課題 1 - 今季のチーム成績を振り返る文章で、チームの最終順位は何位か。
課題 2 - 今季のチーム成績を振り返る文章の続きを、最後の文の後から書いてください。

本文 -
· · · · ·

連覇を成し遂げた緒方前監督から佐々岡監督に交代して迎えた今季、シーズン終盤は多少巻き返したものの、結果的に2年連続Bクラスとなる5位に終わった。新型コロナウイルス禍での開幕遅れもあったが、中心選手は調子を崩し、故障者も出た。
その中で正田が気になったのは、選手個々の根本的な野球への姿勢と、それらに対策を練ってこなかったチーム全体の責任。3連覇時からは考えられないほどの個人成績降下には、理由がある。
「手を尽くさずに悪い結果になることが多過ぎる。やることをやって結果が出ない時はしょうがない。しかし確率が少しでも上がる方法を取ろうともしない。例えば攻撃で言うと、3ボールから相手投手の最も良い球に手を出してアウトになる。これは結果への執着心とかいう精神論ではなく、野球のセオリー部分。セオリーは野球選手なら誰でも会得していないといけない技術。そこが欠落しているから、成績も信じられないほど急降下する。技術が衰えているわけだから、練習でカバーするしかない」

· · · · ·

記録データ -

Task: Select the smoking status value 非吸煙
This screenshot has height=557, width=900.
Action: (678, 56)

· · · · ·

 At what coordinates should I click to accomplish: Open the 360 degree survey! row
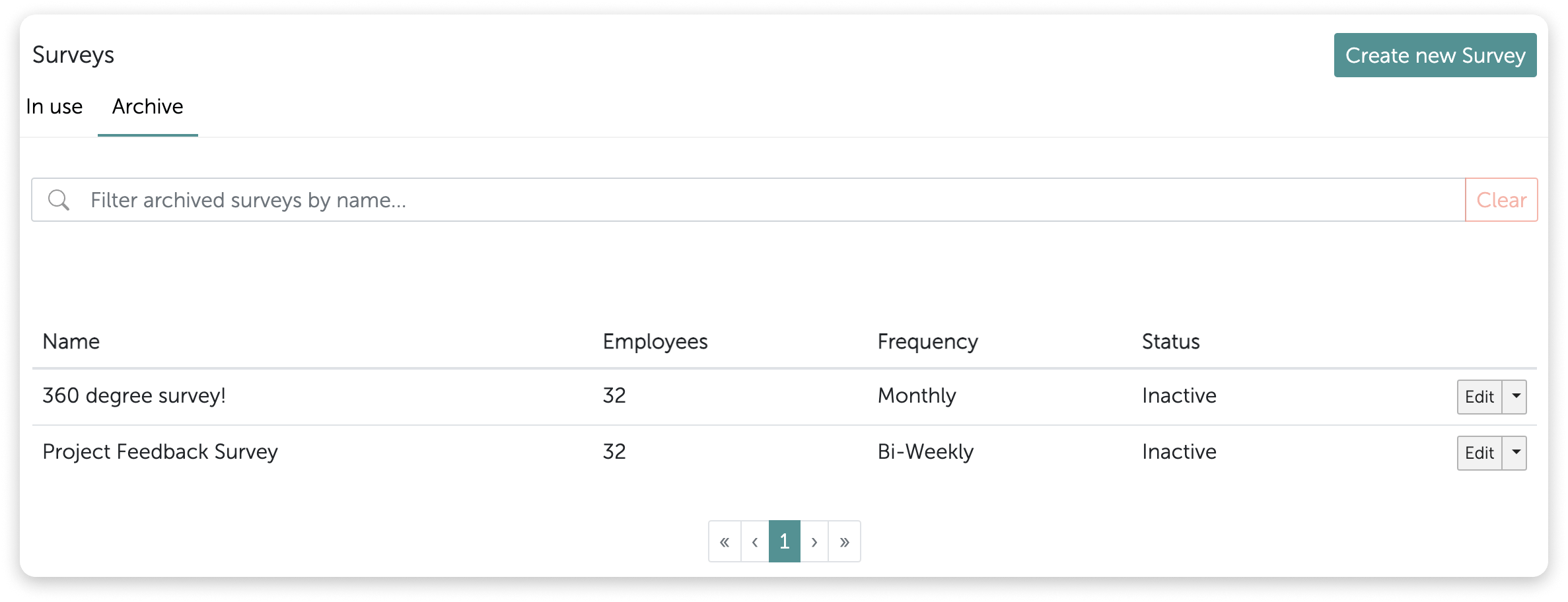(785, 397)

· · · · ·

解答欄 1 - 2年連続Bクラスとなる5位。

解答欄 2 -
「セオリーにはテクニカルとメンタルがあって両方とも技術で、指導するのはコーチの仕事。必要ならば練習メニューを変えたりして改善させれば良い。また技術が足りないことを選手に気付かせるのもコーチの重要な役割。精神的な緩みも、技術やセオリーの未熟、衰えに入る。技術を徹底させて、それでも試合で同じことを繰り返すならば、監督が試合に使わなければ良い。そこまでになる前に、選手は気付かなければいけない。それも野球センスの1つ」
個々の技術力が根本的に下がり始めているのが低迷の原因の1つ。そして編成部分でも考慮しなければならないことはある。具体的にディフェンスの核となるセンターラインの再整備が必要と語る。
3連覇時には捕手・会沢翼、二塁手・菊池涼介、遊撃手・田中広輔、中堅手・丸佳浩という球史に残るような幹があった。丸が抜けた中、残った3人と新たな中堅手で賄えるのか。それとも新しいセンターラインを組み直すのか。今後のチームを大きく左右する編成の判断に注目している。